*Work instructions*. Copy out, unchanged, every row from the line containing "You are a computer-use agent. Viewport: 553px" down to the line containing "coord(34,58)", both of those lines included.

Entries on finding words and elements:
----

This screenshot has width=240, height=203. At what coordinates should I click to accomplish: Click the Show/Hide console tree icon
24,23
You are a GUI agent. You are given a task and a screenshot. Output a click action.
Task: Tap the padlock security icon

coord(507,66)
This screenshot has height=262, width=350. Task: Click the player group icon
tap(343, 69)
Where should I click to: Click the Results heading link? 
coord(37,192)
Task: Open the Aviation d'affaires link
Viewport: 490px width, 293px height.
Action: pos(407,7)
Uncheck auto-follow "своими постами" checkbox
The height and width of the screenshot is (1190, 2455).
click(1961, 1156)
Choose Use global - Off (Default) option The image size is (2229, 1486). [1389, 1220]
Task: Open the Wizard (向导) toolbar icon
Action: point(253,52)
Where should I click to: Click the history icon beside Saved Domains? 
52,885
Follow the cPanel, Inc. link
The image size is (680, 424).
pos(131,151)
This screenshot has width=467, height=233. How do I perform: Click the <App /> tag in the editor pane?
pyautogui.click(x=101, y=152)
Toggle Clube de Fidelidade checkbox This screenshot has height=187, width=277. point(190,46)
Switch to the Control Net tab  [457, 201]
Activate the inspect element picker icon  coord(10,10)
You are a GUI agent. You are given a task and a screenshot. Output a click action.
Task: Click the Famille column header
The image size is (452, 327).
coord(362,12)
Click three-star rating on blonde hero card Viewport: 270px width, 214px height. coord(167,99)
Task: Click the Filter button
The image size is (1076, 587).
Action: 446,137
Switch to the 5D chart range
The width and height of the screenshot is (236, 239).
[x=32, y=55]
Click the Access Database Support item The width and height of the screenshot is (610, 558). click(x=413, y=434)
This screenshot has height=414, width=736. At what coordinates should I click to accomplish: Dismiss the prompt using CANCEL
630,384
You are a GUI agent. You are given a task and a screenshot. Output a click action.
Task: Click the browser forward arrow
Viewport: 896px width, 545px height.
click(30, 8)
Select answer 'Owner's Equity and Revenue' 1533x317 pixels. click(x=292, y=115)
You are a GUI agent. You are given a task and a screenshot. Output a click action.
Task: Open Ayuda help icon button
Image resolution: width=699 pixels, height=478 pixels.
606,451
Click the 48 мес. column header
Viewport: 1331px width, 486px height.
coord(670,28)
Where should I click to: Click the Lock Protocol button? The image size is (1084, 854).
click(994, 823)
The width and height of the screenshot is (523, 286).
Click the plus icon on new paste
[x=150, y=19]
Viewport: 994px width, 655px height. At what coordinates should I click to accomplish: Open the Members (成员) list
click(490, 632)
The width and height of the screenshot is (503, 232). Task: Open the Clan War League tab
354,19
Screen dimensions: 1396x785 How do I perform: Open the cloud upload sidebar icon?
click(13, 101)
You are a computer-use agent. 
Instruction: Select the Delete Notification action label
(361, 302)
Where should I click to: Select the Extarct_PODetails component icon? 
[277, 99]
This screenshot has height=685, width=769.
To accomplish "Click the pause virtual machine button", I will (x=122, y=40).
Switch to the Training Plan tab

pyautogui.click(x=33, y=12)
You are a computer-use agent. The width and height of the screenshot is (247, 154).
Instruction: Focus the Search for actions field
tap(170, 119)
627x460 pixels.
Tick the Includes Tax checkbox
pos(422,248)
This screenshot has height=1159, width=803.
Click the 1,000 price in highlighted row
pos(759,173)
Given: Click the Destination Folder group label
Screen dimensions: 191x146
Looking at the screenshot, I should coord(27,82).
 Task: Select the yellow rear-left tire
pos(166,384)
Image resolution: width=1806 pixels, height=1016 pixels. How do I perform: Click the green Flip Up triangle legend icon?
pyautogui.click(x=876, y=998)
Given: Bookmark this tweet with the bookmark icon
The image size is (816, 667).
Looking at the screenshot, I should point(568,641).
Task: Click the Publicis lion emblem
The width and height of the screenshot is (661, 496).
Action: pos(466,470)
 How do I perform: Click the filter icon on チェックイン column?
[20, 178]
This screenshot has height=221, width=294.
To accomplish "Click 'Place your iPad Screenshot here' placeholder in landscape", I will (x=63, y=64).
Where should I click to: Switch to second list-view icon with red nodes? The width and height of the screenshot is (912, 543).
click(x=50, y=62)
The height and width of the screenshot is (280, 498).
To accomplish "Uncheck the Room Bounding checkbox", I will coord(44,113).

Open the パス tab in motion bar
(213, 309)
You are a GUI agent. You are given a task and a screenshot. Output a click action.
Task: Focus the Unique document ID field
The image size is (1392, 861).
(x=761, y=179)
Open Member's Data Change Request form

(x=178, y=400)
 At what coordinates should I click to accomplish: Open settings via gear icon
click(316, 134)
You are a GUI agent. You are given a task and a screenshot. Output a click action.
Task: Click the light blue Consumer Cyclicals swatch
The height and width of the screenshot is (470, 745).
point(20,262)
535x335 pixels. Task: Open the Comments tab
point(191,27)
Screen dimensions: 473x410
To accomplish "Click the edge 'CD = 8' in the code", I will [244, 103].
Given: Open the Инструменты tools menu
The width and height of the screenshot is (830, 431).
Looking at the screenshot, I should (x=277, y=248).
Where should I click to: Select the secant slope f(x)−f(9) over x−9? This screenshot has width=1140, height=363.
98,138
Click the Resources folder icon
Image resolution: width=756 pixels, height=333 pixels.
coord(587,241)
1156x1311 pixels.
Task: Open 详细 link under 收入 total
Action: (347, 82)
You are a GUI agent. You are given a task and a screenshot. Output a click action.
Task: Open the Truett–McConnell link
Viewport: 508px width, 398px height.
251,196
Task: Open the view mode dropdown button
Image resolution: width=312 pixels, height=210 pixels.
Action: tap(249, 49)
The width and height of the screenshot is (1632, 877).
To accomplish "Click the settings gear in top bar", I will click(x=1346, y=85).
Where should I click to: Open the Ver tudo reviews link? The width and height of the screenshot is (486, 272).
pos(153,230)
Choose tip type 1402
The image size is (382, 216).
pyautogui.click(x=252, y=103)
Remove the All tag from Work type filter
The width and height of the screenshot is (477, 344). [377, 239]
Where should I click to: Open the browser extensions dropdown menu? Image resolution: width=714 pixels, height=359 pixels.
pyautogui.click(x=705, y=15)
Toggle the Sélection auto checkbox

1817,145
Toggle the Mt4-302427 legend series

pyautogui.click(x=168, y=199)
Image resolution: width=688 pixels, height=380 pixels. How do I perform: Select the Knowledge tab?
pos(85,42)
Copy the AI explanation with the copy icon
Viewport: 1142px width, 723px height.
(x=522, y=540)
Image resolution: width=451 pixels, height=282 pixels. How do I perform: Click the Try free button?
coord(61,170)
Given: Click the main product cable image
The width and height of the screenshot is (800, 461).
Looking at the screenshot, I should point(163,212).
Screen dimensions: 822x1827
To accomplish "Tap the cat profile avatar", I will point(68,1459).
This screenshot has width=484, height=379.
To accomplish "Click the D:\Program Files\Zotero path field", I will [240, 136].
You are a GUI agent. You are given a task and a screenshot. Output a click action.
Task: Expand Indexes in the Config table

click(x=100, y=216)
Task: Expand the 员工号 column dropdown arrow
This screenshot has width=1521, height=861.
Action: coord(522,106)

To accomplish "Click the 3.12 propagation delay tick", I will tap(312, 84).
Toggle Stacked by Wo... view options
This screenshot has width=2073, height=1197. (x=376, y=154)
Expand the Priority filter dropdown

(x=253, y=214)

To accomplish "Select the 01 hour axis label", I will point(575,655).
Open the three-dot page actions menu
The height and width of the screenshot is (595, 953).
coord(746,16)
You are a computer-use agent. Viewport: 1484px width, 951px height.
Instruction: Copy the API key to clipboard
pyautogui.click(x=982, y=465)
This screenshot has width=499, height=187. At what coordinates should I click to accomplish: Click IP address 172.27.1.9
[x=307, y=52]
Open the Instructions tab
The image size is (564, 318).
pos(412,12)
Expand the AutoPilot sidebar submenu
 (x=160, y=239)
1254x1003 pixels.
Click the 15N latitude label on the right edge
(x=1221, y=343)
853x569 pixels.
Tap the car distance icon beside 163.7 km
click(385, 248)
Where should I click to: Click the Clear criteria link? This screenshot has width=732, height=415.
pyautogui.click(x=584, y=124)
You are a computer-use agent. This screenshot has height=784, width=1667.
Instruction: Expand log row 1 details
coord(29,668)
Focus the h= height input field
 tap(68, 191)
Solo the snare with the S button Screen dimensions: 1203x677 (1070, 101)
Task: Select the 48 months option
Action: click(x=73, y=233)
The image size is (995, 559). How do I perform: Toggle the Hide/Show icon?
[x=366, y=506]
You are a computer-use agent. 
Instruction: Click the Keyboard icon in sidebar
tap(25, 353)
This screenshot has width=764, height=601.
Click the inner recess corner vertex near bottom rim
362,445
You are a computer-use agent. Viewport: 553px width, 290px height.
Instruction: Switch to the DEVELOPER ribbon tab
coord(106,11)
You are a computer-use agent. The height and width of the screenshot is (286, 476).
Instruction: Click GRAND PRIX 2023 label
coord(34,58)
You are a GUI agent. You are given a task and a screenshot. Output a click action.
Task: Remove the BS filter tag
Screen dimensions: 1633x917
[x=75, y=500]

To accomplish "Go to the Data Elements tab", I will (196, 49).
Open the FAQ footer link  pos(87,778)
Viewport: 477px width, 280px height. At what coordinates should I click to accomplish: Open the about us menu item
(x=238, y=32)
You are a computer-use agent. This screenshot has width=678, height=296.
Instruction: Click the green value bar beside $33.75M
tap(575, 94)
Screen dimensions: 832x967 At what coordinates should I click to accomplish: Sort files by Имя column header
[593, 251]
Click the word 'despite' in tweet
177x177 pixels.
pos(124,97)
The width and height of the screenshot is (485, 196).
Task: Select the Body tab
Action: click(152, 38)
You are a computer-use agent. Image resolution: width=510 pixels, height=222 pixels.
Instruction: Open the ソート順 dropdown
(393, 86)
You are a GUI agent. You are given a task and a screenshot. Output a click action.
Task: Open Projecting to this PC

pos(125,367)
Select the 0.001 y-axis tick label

----

*Correct answer*.
You are a computer-use agent. Viewport: 553px width, 290px height.
Instruction: Switch to the DEVELOPER ribbon tab
coord(106,11)
You are a computer-use agent. The height and width of the screenshot is (286, 476).
Instruction: Click GRAND PRIX 2023 label
coord(34,58)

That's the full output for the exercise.